*** RECORDS TO USE Section Begins ***
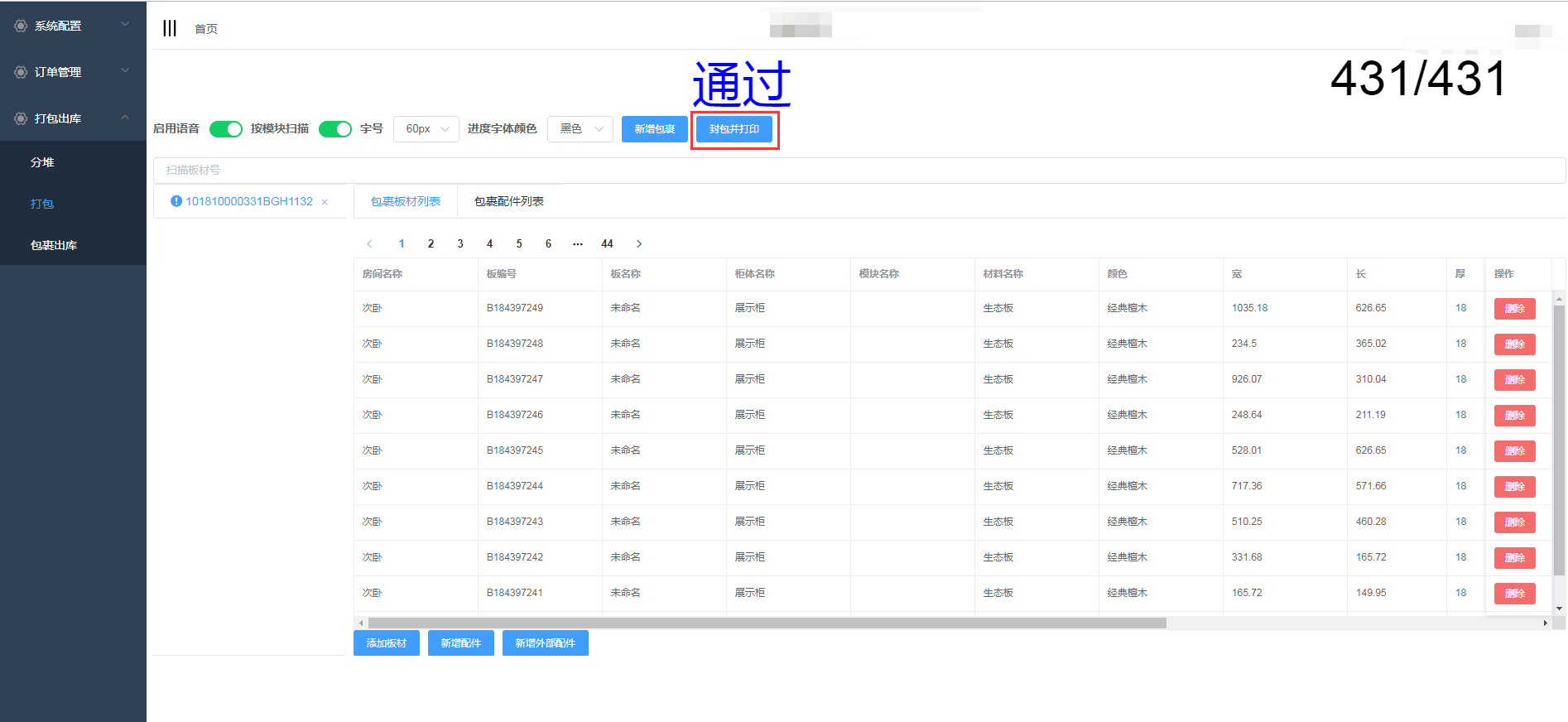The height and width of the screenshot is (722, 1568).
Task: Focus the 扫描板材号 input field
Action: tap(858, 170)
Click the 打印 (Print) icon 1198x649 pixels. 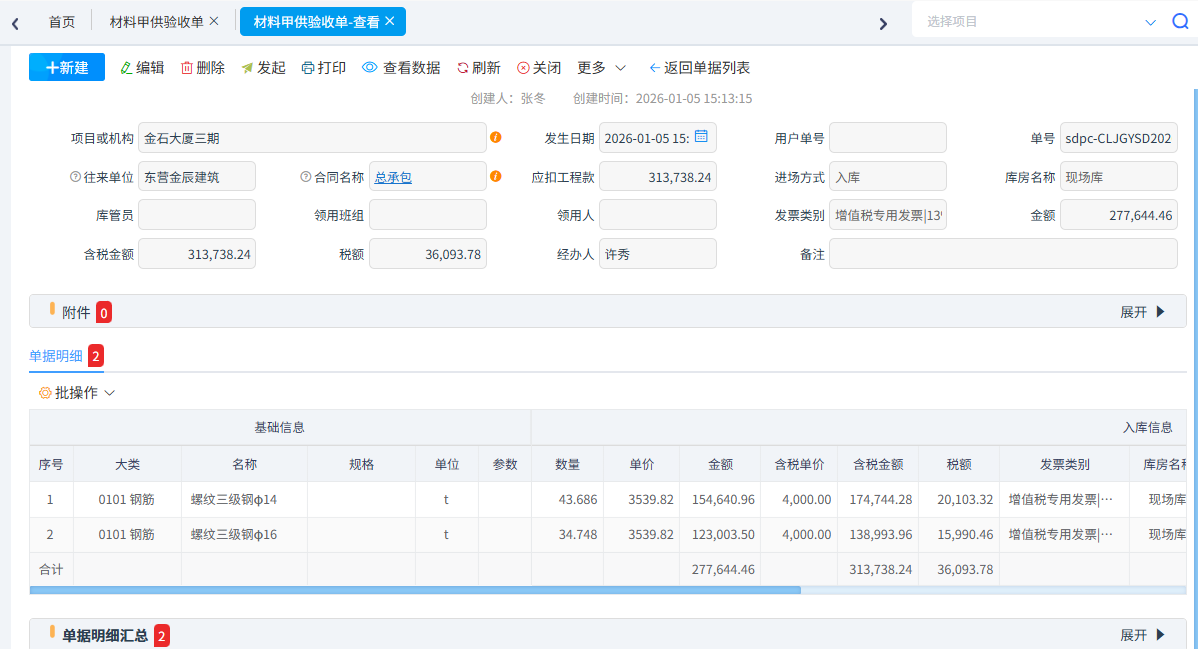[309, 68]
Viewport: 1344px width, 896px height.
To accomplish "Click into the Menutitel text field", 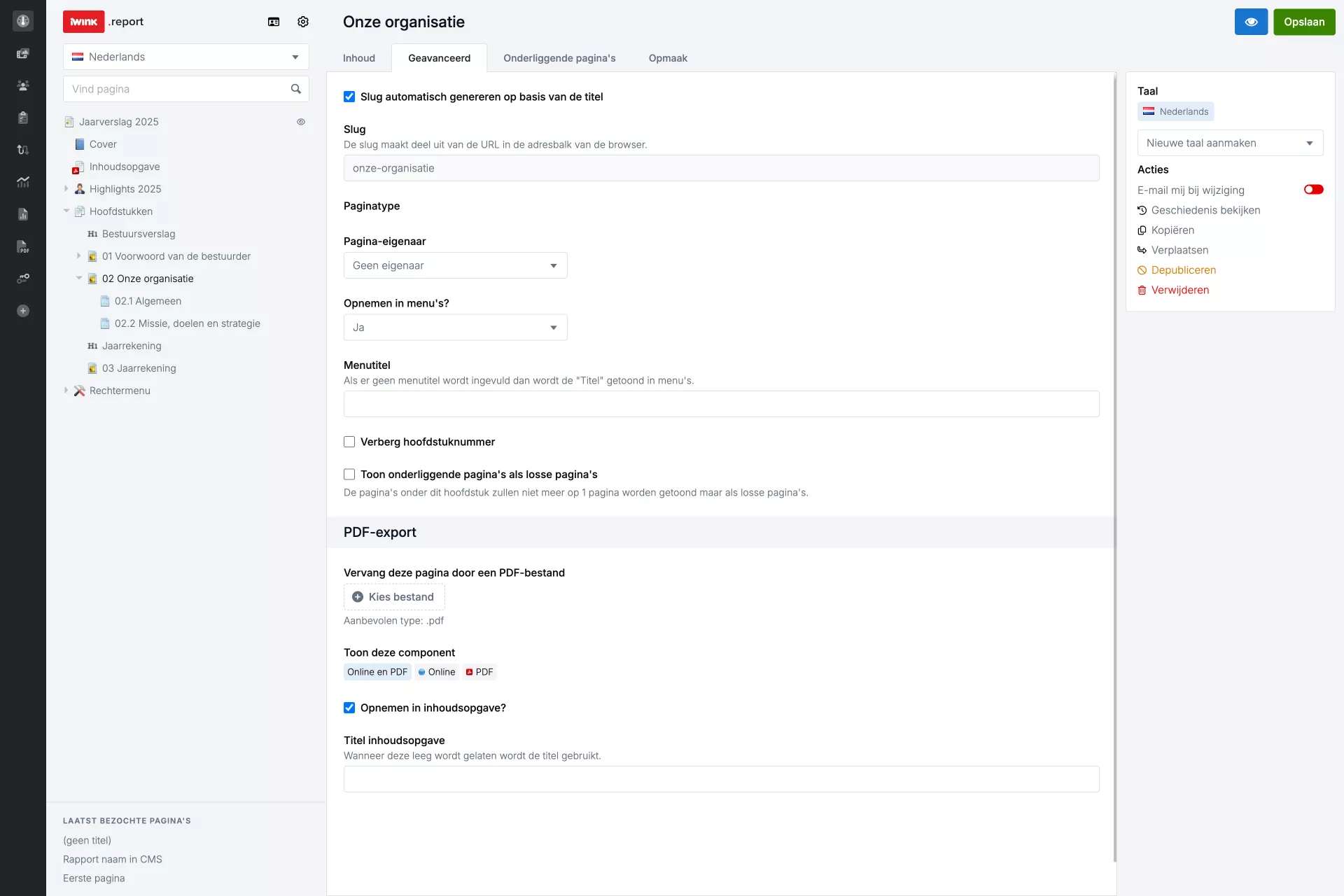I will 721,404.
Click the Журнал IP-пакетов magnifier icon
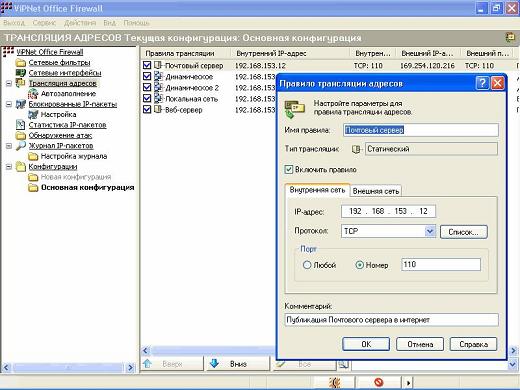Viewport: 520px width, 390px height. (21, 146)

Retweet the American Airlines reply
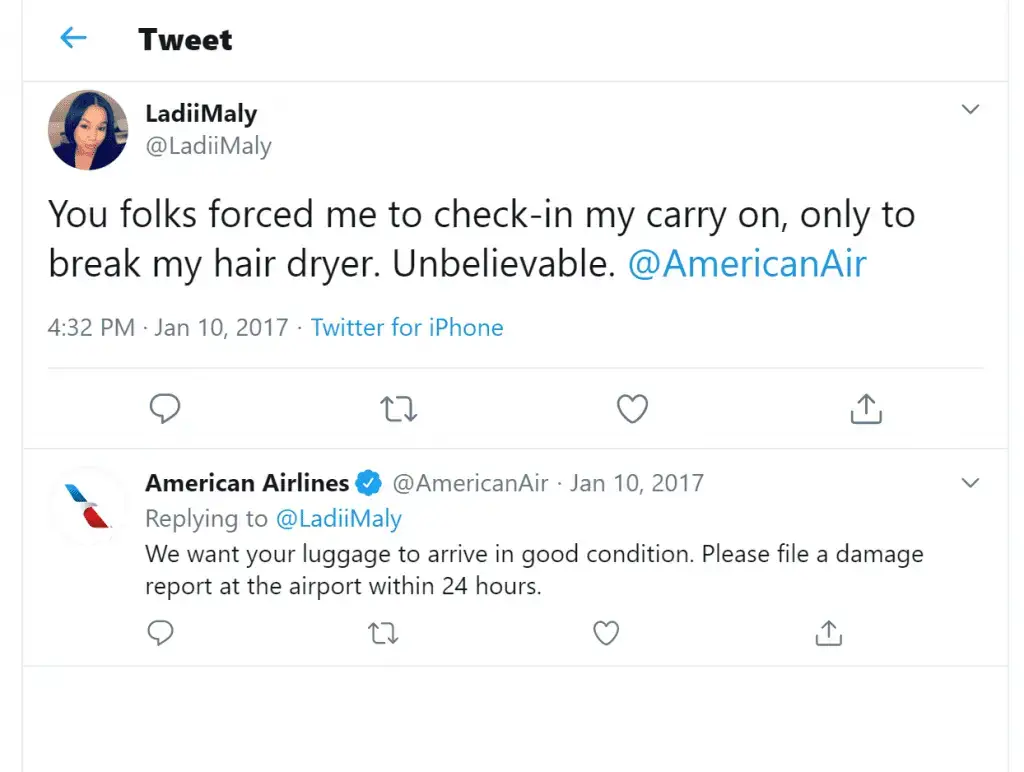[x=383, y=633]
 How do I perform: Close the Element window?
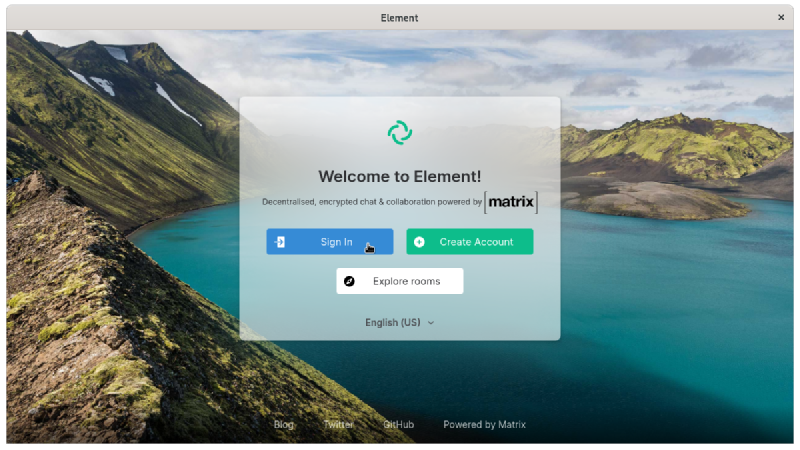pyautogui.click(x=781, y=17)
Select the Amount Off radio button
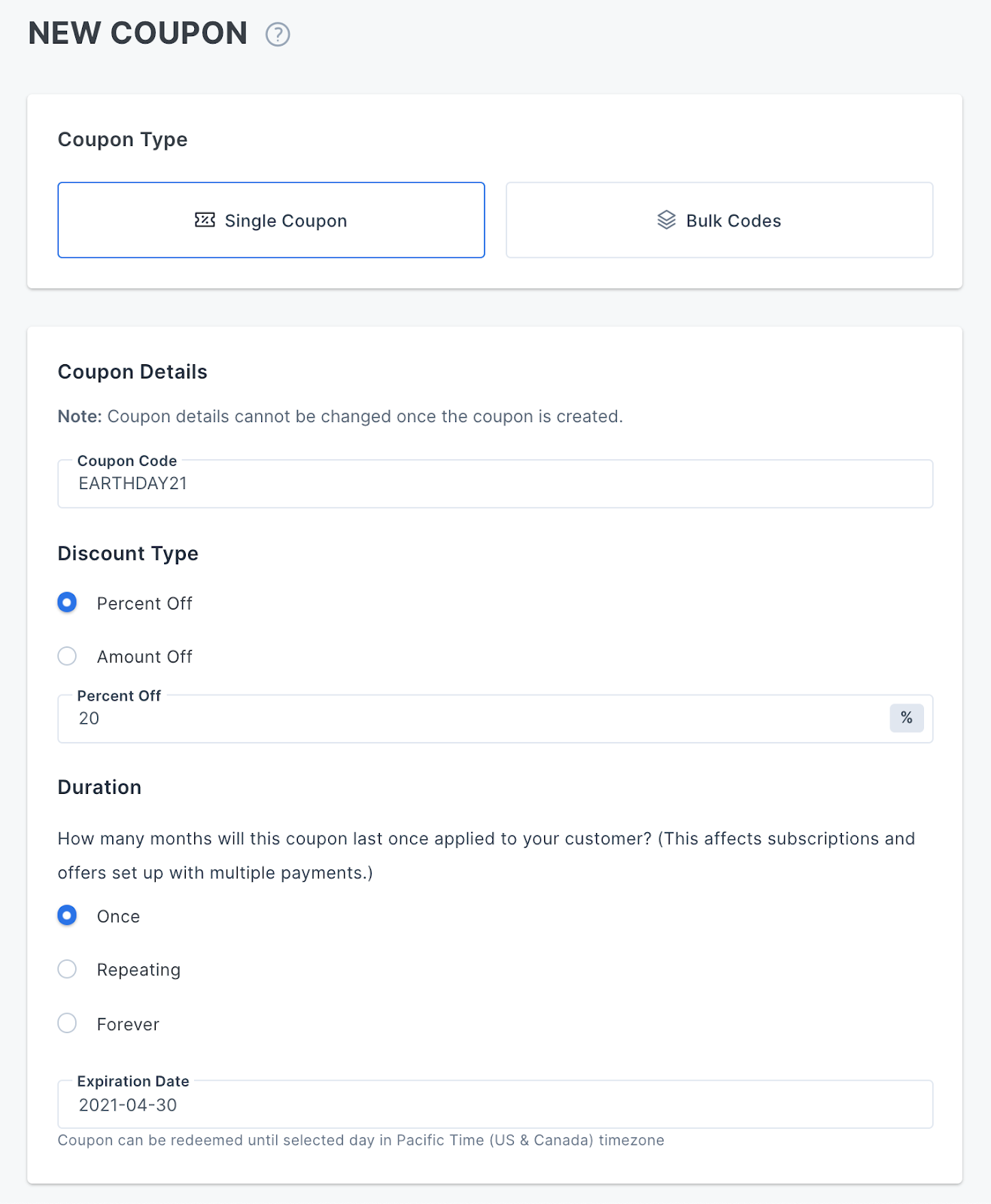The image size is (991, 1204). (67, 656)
*** RECORDS TO USE Section Ends ***
AIM OF THE EXERCISE> Exactly the lines from the line with "How do I perform: Close the Element window?" through the last line of the listing, both included, should be extracted, and the pictures left behind.

EXERCISE ANSWER>
 How do I perform: Close the Element window?
pyautogui.click(x=781, y=17)
Select the Amount Off radio button
The image size is (991, 1204). (67, 656)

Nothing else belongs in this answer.